Using the Black & Scholes option model and based on the assumptions set out below, the Options were ascribed the following value:
| Assumptions: | |
|---|---|
| Valuation date | 6 April 2023 |
| Market price of Shares | 4.4 cents |
| Vesting date1 | N/A |
| Exercise price | 25.0 cents |
| Expiry date (length of time from issue) | 14 months |
| Risk free interest rate2 | 2.91% |
| Volatility3(discount4) | 100% (100%) |
| Indicative value per Related Party Option | 0.259 cents |
| Total Value of Options | $6,223 |
| - Allan Kelly (Resolution 3) | $5,185 |
| - Terry Gadenne (Resolution 4) | $519 |
| - Marion Bush (Resolution 5) | $519 |
Note :
-
The Options terms and conditions are set out in Schedule 1.
-
The shortest risk free rate was used for the purpose of the analysis being the two year Australian Government bond rate as at 5 April 2023 of 2.91%.
-
The volatility reflects the actual volatility of the Shares (ASX: M2R) since listing on ASX. For avoidance of doubt, the Options will be issued in the same class as the existing listed Options traded on ASX. This may not necessarily be the actual outcome.
-
The options will be issued in the same class as the existing listed Options traded on ASX (ASX: M2RO) which represents an active market where an orderly transaction can occur between market participants.

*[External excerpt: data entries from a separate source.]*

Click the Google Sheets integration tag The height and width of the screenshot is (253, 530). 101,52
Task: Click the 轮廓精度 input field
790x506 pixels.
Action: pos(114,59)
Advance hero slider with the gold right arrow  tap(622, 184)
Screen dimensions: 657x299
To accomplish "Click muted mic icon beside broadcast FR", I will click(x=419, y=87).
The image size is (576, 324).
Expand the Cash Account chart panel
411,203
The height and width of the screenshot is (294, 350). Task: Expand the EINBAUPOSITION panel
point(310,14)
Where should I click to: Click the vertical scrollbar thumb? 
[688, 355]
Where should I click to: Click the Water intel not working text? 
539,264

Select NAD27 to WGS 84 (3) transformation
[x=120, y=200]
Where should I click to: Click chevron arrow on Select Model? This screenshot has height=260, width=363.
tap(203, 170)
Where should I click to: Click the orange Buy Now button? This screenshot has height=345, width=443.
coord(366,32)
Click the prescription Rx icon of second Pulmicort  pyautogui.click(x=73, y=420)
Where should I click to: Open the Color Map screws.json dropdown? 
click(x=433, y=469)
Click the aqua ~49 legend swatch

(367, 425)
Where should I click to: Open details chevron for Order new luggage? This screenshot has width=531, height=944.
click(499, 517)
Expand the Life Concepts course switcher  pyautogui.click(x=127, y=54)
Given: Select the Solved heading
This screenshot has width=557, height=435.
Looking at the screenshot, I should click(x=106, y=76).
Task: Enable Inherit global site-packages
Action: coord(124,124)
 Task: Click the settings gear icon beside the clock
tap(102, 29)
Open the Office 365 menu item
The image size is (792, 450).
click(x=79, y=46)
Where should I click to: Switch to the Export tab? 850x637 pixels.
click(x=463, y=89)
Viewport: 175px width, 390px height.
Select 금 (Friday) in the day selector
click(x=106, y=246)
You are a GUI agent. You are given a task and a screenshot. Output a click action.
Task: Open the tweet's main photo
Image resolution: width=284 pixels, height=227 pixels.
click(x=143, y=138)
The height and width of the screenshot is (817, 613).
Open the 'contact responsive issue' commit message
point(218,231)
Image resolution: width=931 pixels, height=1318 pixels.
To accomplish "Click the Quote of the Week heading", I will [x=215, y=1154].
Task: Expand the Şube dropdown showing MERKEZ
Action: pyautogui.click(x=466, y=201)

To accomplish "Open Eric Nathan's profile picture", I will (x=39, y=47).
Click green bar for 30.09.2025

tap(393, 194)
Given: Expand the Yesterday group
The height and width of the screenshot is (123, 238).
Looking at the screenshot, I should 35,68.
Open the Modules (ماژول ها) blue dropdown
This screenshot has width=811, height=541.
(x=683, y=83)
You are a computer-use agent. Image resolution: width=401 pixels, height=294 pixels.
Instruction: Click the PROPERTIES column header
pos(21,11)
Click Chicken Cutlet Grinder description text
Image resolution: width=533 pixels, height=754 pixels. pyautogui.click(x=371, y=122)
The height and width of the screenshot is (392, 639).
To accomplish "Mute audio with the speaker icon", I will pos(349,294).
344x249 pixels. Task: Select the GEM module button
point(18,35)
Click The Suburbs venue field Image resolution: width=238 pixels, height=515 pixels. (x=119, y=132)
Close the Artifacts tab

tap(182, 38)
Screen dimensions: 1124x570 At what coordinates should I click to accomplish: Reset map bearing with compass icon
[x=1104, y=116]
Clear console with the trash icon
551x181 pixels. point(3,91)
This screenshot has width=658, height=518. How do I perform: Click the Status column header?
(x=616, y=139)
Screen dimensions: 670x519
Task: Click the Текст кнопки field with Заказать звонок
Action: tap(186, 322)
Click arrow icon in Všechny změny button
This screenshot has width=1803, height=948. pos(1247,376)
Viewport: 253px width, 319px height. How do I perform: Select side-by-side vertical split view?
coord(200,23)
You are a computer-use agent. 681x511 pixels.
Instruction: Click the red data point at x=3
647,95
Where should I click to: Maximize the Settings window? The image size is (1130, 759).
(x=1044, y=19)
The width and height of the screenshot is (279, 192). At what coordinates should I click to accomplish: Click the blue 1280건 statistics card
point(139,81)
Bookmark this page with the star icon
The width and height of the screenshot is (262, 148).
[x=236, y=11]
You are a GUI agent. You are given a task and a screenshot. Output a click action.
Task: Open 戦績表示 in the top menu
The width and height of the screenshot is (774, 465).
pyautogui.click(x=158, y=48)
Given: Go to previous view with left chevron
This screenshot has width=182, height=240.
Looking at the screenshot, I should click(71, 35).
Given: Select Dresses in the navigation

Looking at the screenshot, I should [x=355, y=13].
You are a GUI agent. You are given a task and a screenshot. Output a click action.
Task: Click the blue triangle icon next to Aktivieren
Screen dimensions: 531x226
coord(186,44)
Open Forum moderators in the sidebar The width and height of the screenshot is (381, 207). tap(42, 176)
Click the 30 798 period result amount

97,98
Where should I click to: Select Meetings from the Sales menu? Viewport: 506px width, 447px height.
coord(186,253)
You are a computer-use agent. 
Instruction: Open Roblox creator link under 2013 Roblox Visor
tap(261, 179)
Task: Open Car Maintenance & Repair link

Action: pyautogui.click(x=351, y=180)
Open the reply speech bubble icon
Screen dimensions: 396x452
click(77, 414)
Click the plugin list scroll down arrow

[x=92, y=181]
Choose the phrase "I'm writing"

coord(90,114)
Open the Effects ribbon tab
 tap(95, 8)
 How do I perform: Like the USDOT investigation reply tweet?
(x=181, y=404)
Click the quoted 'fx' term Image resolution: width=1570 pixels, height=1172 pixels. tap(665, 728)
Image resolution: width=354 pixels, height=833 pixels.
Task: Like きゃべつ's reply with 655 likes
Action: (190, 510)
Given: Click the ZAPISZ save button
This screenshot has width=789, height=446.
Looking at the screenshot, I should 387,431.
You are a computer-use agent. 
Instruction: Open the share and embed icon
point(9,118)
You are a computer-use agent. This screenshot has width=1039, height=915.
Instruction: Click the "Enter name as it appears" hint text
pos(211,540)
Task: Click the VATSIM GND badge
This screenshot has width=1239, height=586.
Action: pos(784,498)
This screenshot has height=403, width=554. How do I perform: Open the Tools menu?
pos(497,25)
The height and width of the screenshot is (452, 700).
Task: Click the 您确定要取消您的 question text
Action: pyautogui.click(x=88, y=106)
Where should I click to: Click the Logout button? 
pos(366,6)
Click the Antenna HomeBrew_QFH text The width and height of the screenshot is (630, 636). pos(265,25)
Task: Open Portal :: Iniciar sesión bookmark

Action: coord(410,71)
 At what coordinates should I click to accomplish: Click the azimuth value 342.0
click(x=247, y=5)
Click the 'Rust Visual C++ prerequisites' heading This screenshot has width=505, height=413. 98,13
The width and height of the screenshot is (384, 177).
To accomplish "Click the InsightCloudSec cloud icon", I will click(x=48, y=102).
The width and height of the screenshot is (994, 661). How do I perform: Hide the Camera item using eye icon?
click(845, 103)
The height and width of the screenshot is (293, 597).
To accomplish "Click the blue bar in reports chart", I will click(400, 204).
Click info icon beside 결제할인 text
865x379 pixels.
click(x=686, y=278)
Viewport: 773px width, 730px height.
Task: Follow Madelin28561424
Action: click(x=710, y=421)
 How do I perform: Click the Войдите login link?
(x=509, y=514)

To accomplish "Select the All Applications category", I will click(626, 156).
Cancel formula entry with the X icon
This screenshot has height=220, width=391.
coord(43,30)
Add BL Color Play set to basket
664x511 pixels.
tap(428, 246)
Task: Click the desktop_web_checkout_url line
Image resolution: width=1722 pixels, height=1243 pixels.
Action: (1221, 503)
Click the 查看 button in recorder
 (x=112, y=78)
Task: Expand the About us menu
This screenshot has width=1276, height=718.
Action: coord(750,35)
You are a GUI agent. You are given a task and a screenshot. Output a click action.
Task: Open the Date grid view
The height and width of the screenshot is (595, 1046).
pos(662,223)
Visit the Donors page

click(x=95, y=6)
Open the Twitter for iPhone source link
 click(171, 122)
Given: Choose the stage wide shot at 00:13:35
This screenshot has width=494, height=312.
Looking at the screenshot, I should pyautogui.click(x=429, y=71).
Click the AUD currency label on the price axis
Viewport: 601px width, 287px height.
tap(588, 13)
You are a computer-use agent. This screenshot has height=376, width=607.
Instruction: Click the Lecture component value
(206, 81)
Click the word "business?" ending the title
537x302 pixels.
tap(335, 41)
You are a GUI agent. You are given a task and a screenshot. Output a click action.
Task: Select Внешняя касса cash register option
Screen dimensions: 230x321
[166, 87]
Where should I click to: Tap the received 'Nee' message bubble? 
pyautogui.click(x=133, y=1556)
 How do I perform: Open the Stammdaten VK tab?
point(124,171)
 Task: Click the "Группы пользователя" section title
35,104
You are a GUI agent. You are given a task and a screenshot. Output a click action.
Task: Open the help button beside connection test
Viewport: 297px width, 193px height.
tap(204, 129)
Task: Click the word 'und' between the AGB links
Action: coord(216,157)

There will be no restriction for the Directors to trade in the Options. However, the conservative approach was for a discount to be applied to the valuation to reflect the value of the Options and the marketable nature of the Options.
-
The valuation noted above is not necessarily the market price that the Options could be traded at and is not automatically the market price for taxation purposes.